03)Redefine SRE Value: The focus of SRE needs to shift from execution to strategy configuration, boundary approval, and agent quality management, which requires clear adjustments in role definitions.
5.6 Emphasize Permission Control and Process Transparency
As AI gains the right to act, for example, executing scripts on servers or performing self-healing actions risks also increase. When implementing AI agents, it is essential to emphasize security control and governance.
01)Implement Permission Control: Strictly control O&M permissions in production. Interfaces requiring manual secondary confirmation can be provided at the API layer for the AI agent.
02)Transparency: More detailed logging and audit functions are needed, allowing human administrators to trace back why an agent made a particular decision.
VI. Current Assessment: Understanding the Present and Judging the Future
A truly "unattended O&M closed loop" (Lv.4) is still a considerable gap to large-scale implementation. The core challenges lie in:
01)Extremely High Reliability Requirements: Autonomous O&M in production systems mean that a single misjudgment could be catastrophic. The reliability of agent decisions needs to be validated across thousands of executions.
02)Complexity of Cross-Domain Collaboration: Lv.4 relies on seamless collaboration between multiple agents (A2A), which requires standardized protocols, shared context, and coordination mechanisms. The industry is still exploring these areas.

### Extracted material

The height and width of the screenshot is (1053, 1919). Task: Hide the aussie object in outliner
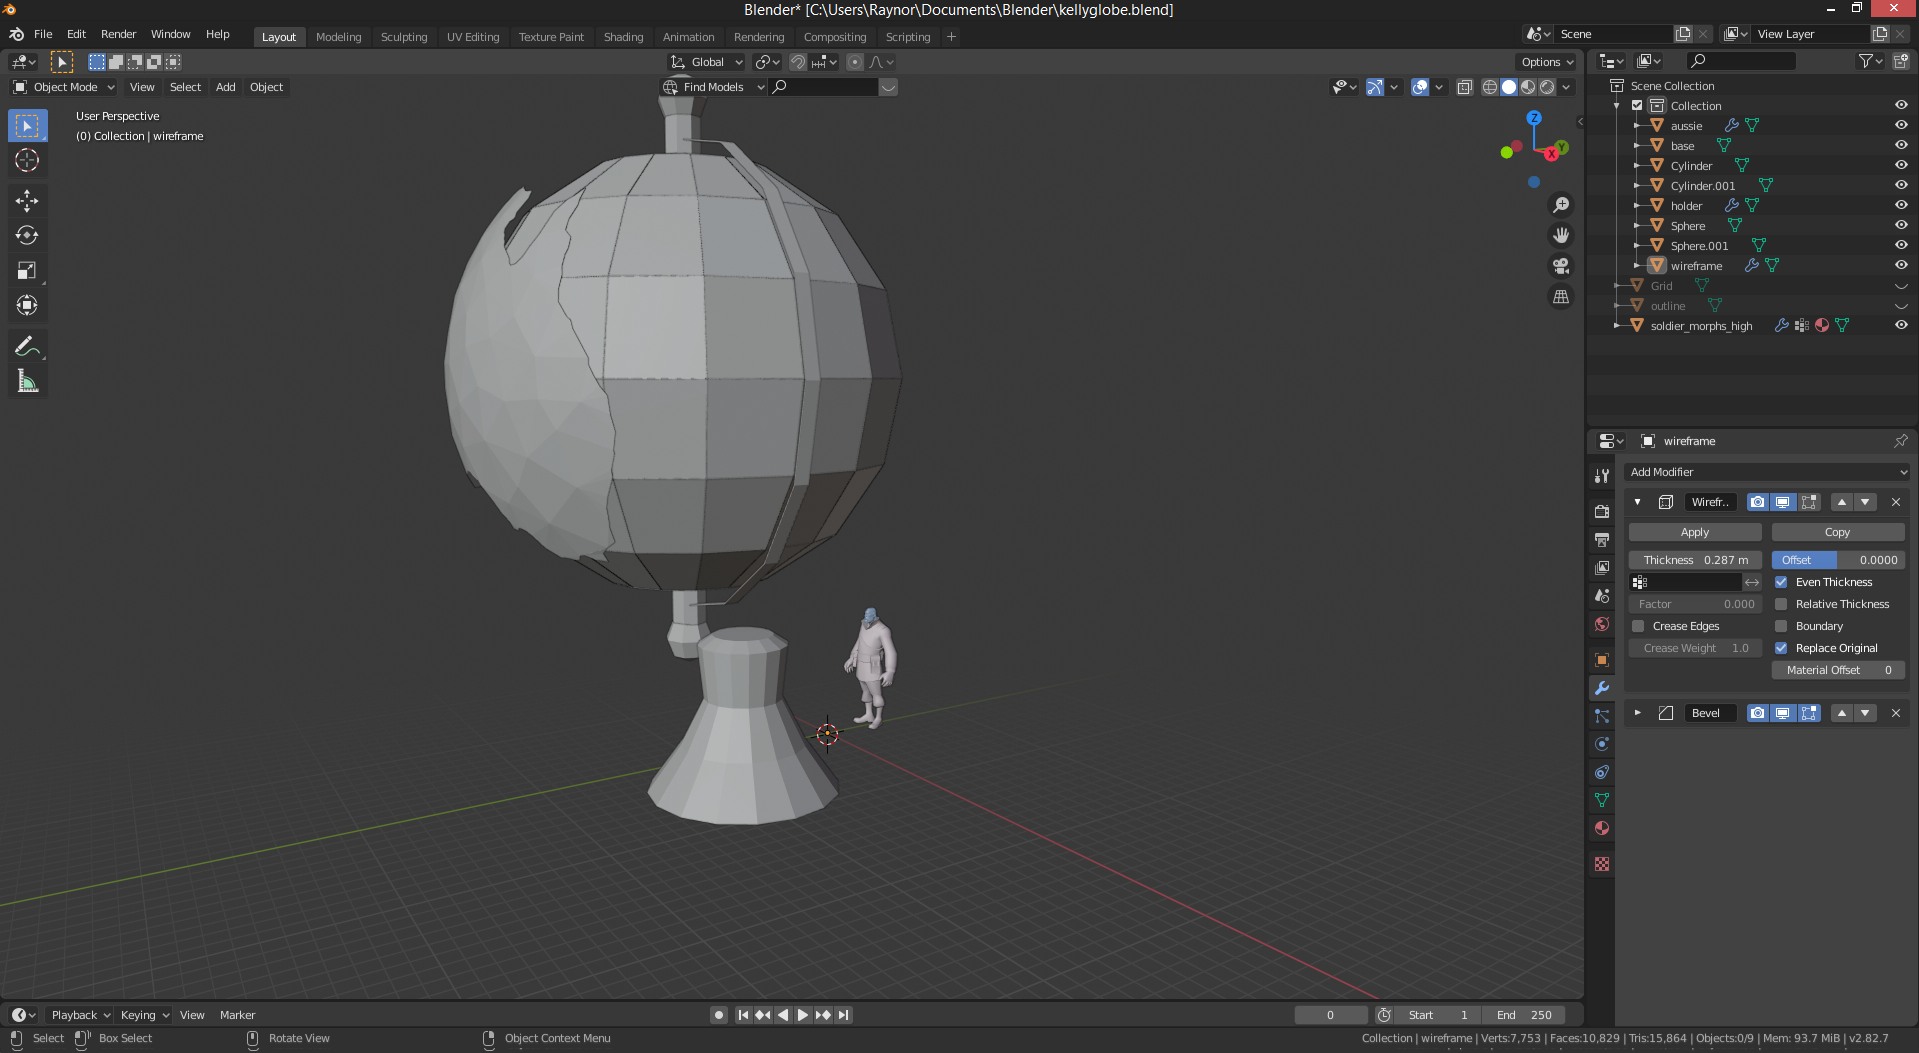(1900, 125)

--

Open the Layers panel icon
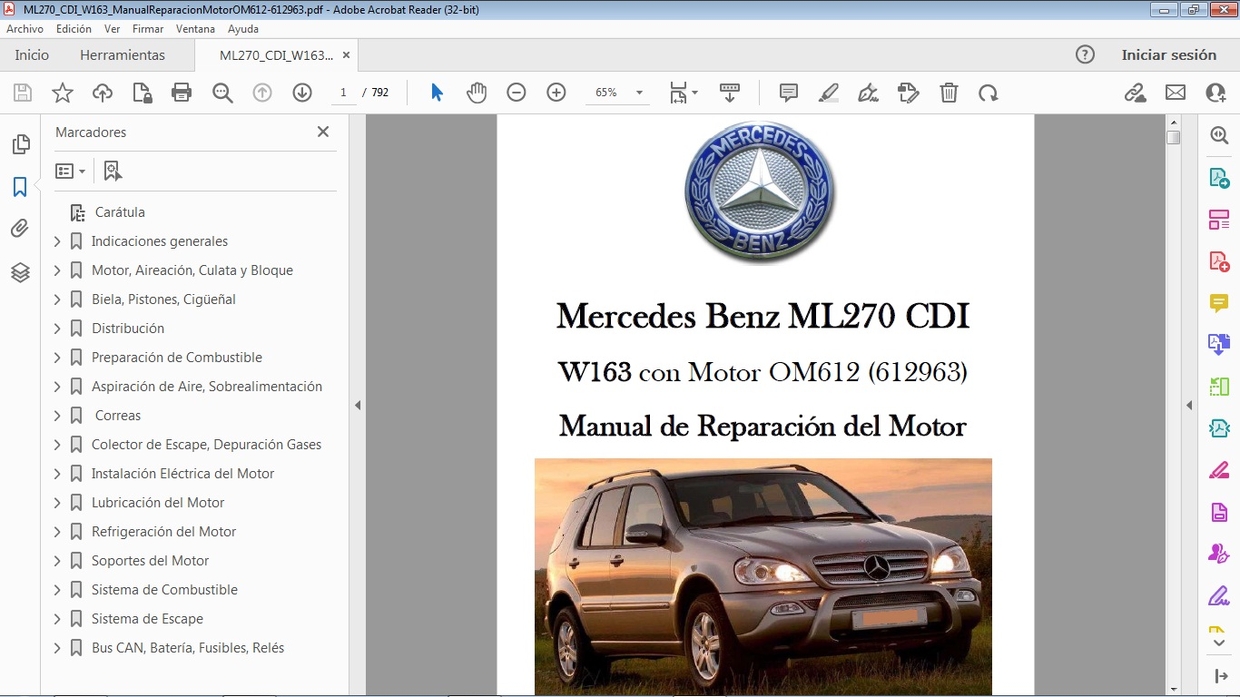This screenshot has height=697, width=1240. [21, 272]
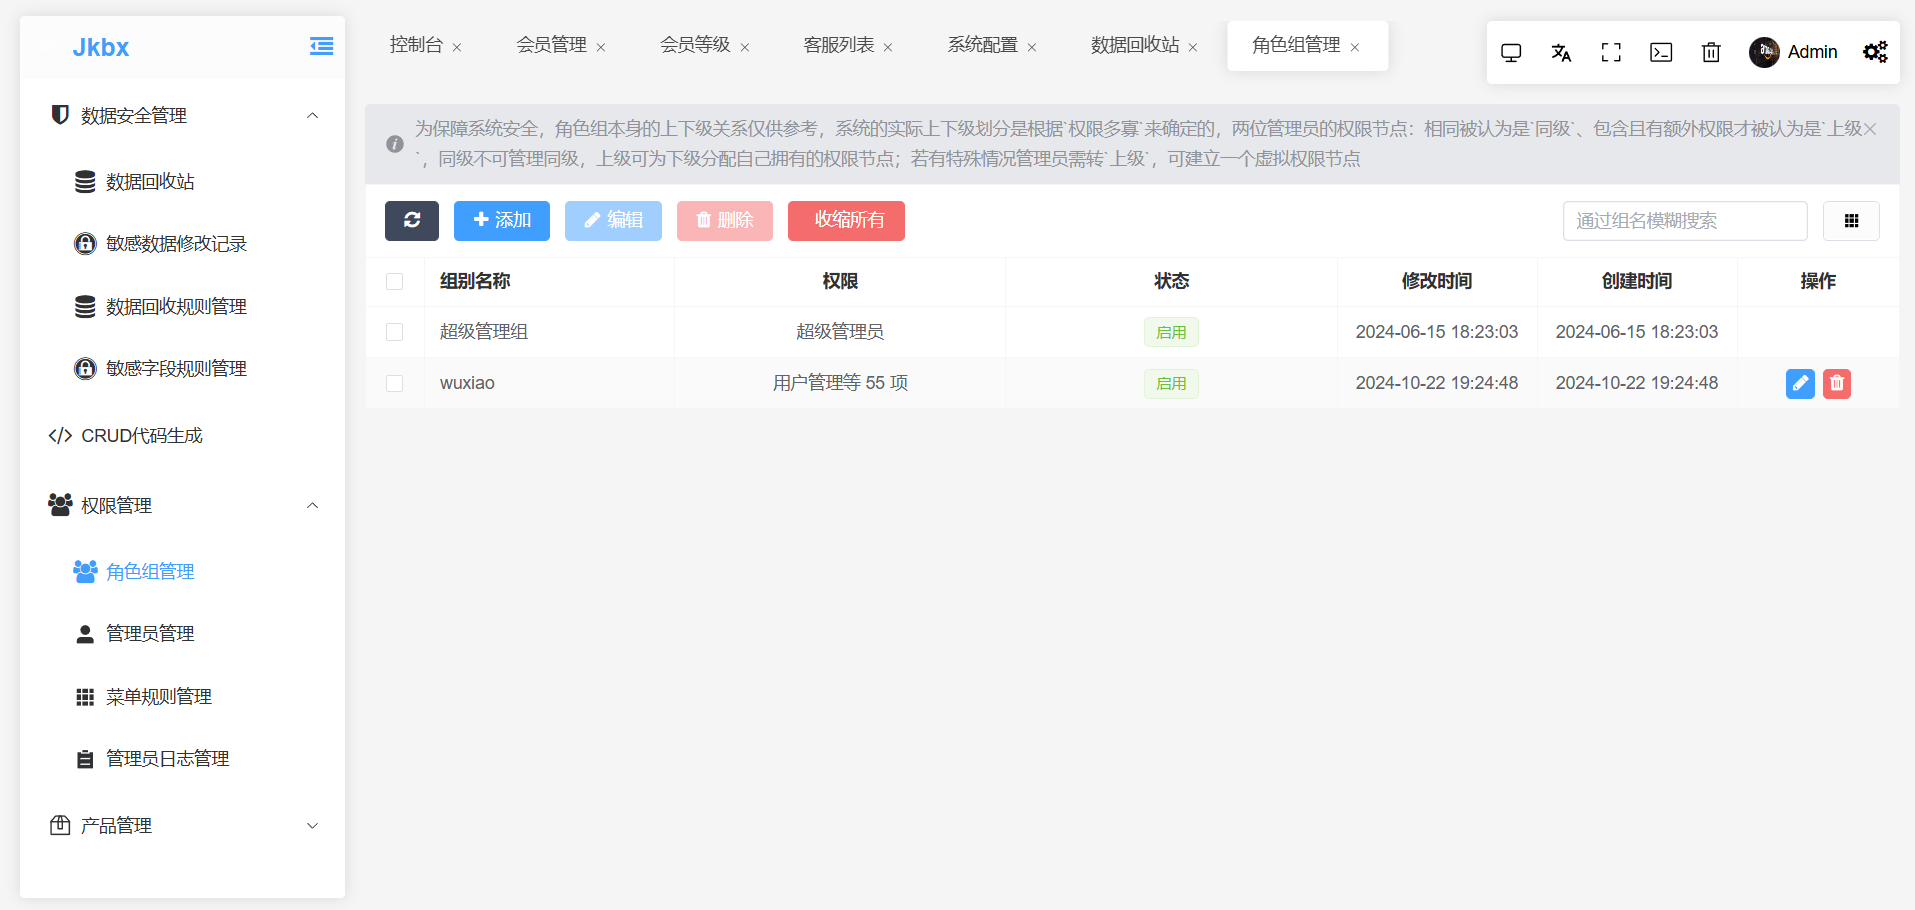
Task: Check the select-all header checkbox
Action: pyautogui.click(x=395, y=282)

--

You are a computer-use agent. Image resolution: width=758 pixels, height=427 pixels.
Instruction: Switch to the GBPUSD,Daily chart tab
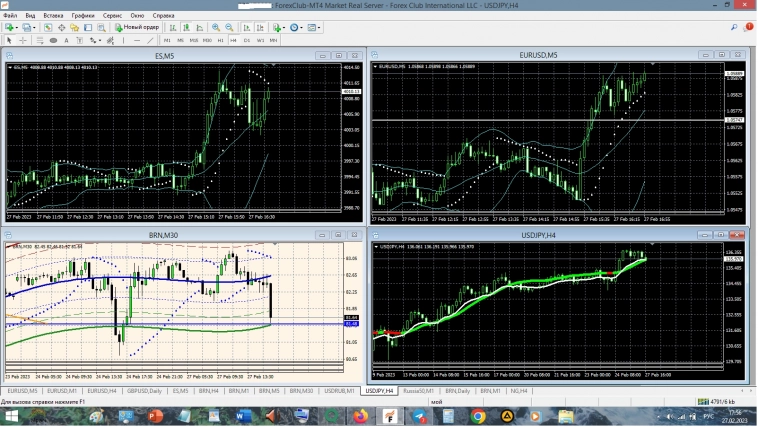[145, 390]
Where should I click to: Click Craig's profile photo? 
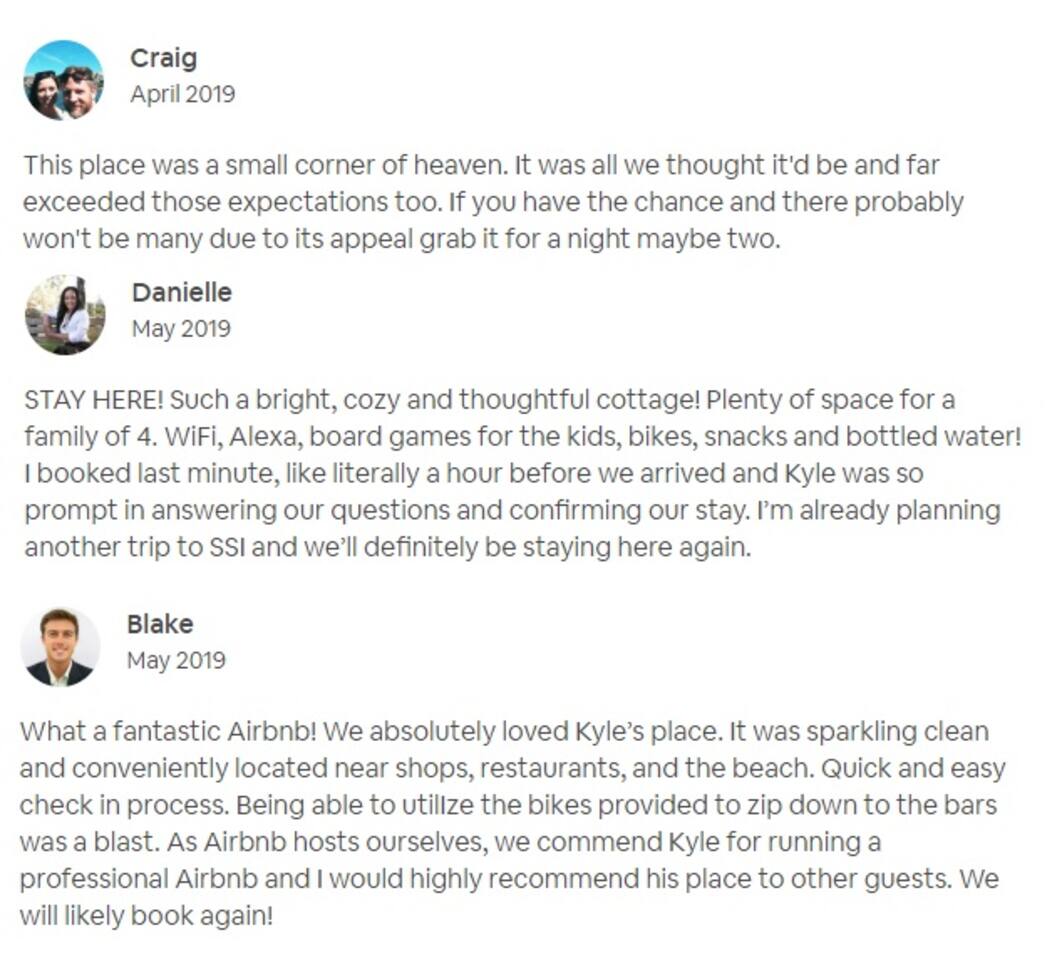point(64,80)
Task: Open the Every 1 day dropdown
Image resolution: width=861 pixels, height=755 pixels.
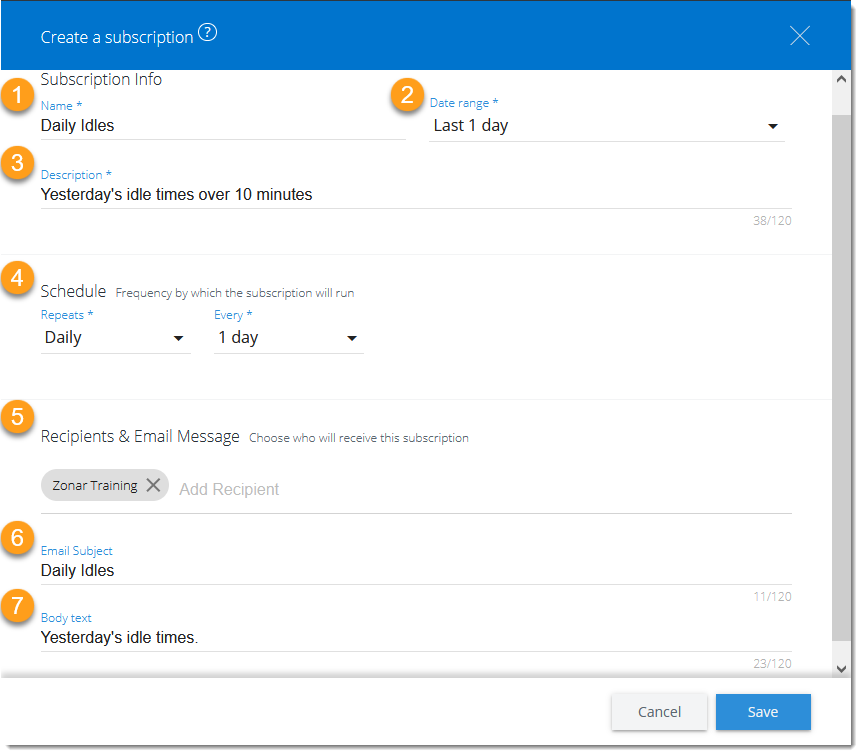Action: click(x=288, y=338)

### Problem A
Answer these questions from the text on AI agents in O&M, one per line:
(i) What can be provided at the API layer for the AI agent?
(ii) What level does the text assign to a truly "unattended O&M closed loop"?
(iii) Across how many executions does the reliability of agent decisions need to be validated?
### Problem B
Pick up the text on AI agents in O&M after its last sentence and continue it in the same style.

### Reply A
(i) Interfaces requiring manual secondary confirmation.
(ii) Lv.4.
(iii) Thousands.

### Reply B
03)Organization Trust Takes Time to Build: Even if technically feasible, building genuine organization trust for AI to autonomously execute high-risk O&M requires a substantial accumulation of successful cases and gradually expand boundary of authorization.
04)Data and Tool Barriers Will Become Core Competitiveness: Organizations that are the first to establish high-quality O&M data assets and a rich MCP tool ecosystem will gain a sustained competitive advantage in the AgentOps era.
AgentOps is not a gamble on the future, but a pragmatic investment in strengthening. Starting with efficiency tools, ensuring data quality, interoperating tool interfaces, and accumulating knowledge accumulation, these fundamental tasks undertaken today are precisely the firm foundation for large-scale agent autonomy three years later.